I have a list of bytes holding a piece of P2P video read and processed using python-pcapy package BTW.
bytes = [14, 254, 23, 35, 34, 67, etc... ]
I am looking for a way to store these bytes, presently held in a list in my Python application to a file.
Currently I write the pieces as follows:
def writePiece(self, filename, pieceindex, bytes, ipsrc, ipdst, ts):
file = open(filename,"ab")
# Iterate through bytes writing them to a file if don't have piece already
if not self.piecemap[ipdst].has_key(pieceindex):
for byte in bytes:
file.write('%c' % byte)
file.flush()
self.procLog.info("Wrote (%d) bytes of piece (%d) to %s" % (len(bytes), pieceindex, filename))
# Remember we have this piece now in case duplicates arrive
self.piecemap[ipdst][pieceindex] = True
# TODO: Collect stats
file.close()
As you can see from the for loop, I write the bytes to the file in the same order as I process them from the wire (i.e. network or big-endian order).

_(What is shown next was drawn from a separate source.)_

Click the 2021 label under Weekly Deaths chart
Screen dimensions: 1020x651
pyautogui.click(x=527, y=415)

Suffice to say, the video which is the payload of the pieces does not playback well in VLC :-D
I think I need to convert them to little-endian byte order but am not sure the best way to approach this in Python.
UPDATE
The solution that worked out for me (writing P2P pieces handling endian issues appropriately) was:
def writePiece(self, filename, pieceindex, bytes, ipsrc, ipdst, ts):
file = open(filename,"r+b")
if not self.piecemap[ipdst].has_key(pieceindex):
little = struct.pack('<'+'B'*len(bytes), *bytes)

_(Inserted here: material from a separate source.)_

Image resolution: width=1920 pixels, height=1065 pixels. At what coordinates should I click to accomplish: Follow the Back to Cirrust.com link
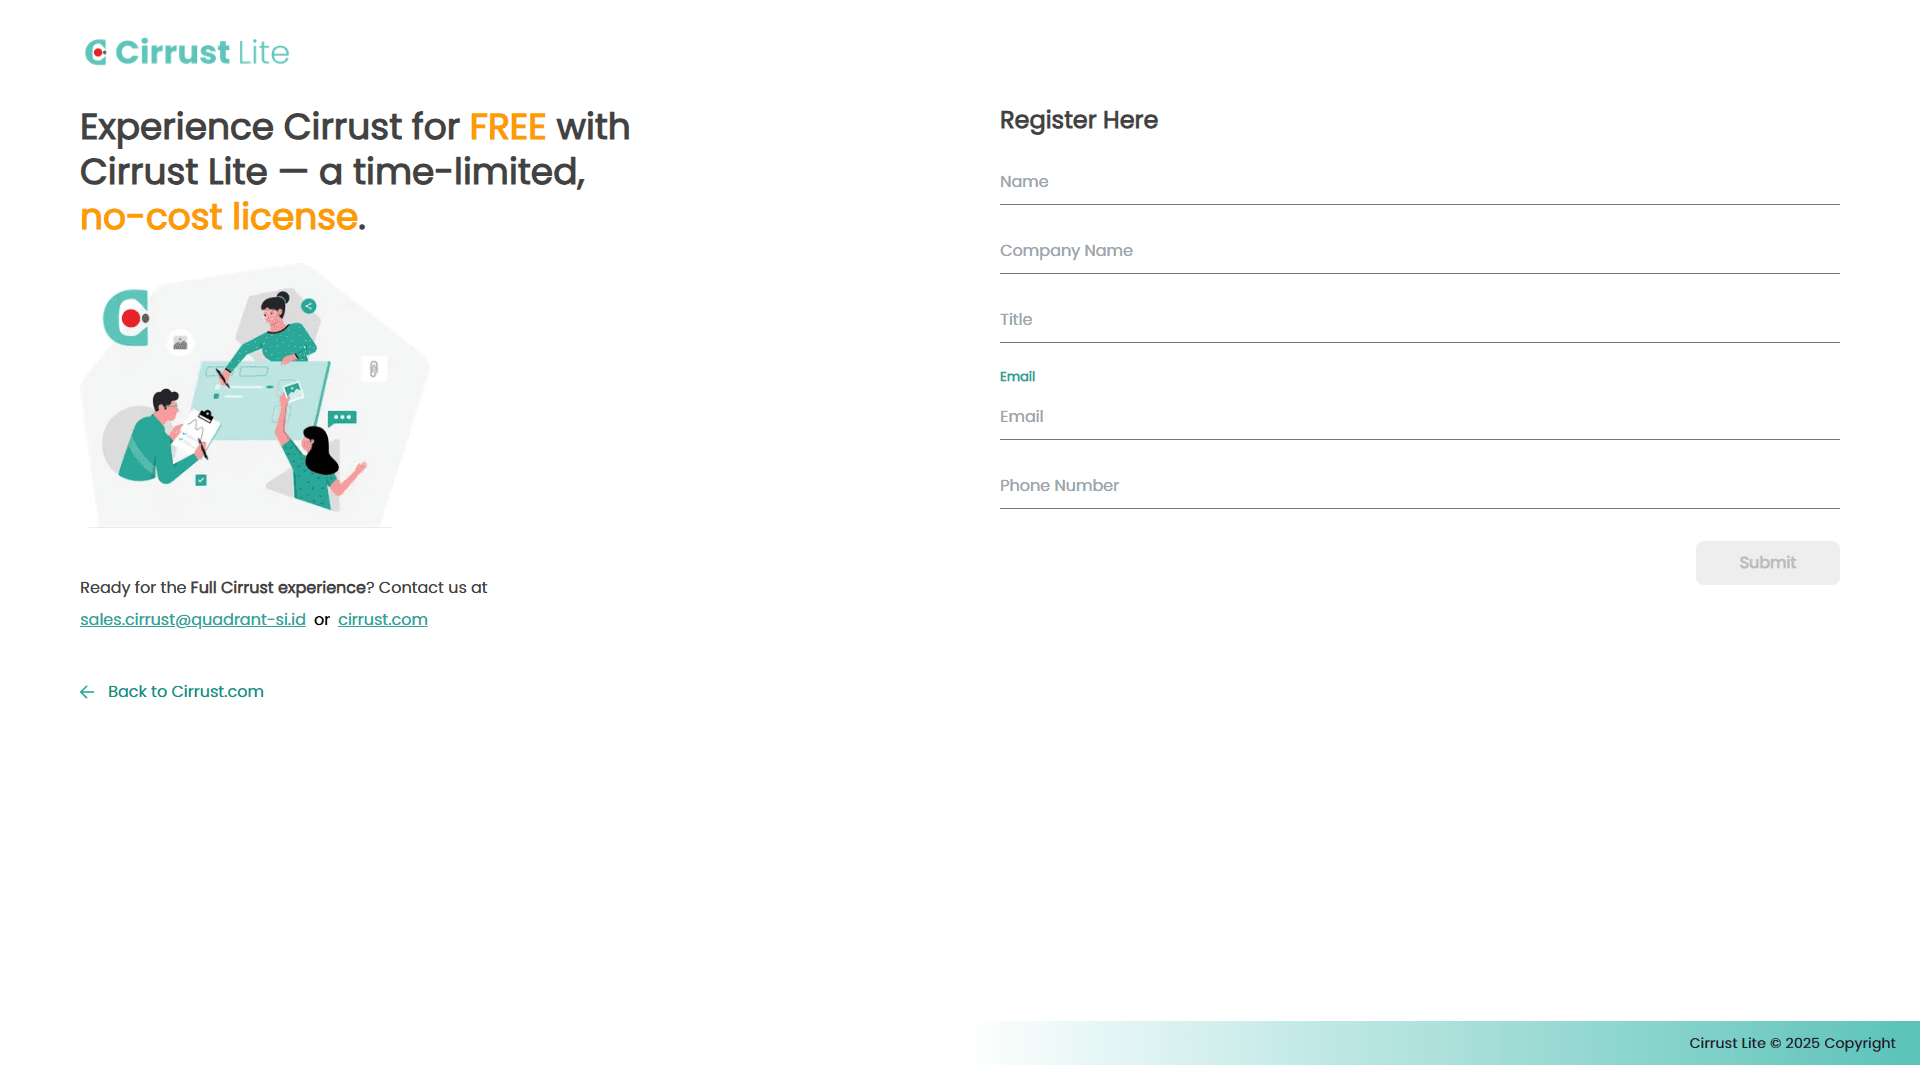pyautogui.click(x=186, y=692)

# Seek to offset based on piece index
file.seek(pieceindex * self.piecesize)
file.write(little)
file.flush()
self.procLog.info("Wrote (%d) bytes of piece (%d) to %s" % (len(bytes), pieceindex, filename))
# Remember we have this piece now in case duplicates arrive
self.piecemap[ipdst][pieceindex] = True
file.close()
The key to the solution was usage of Python struct module as suspected and in particular:
little = struct.pack('<'+'B'*len(bytes), *bytes)
Thanks to those who responded with helpful suggestions.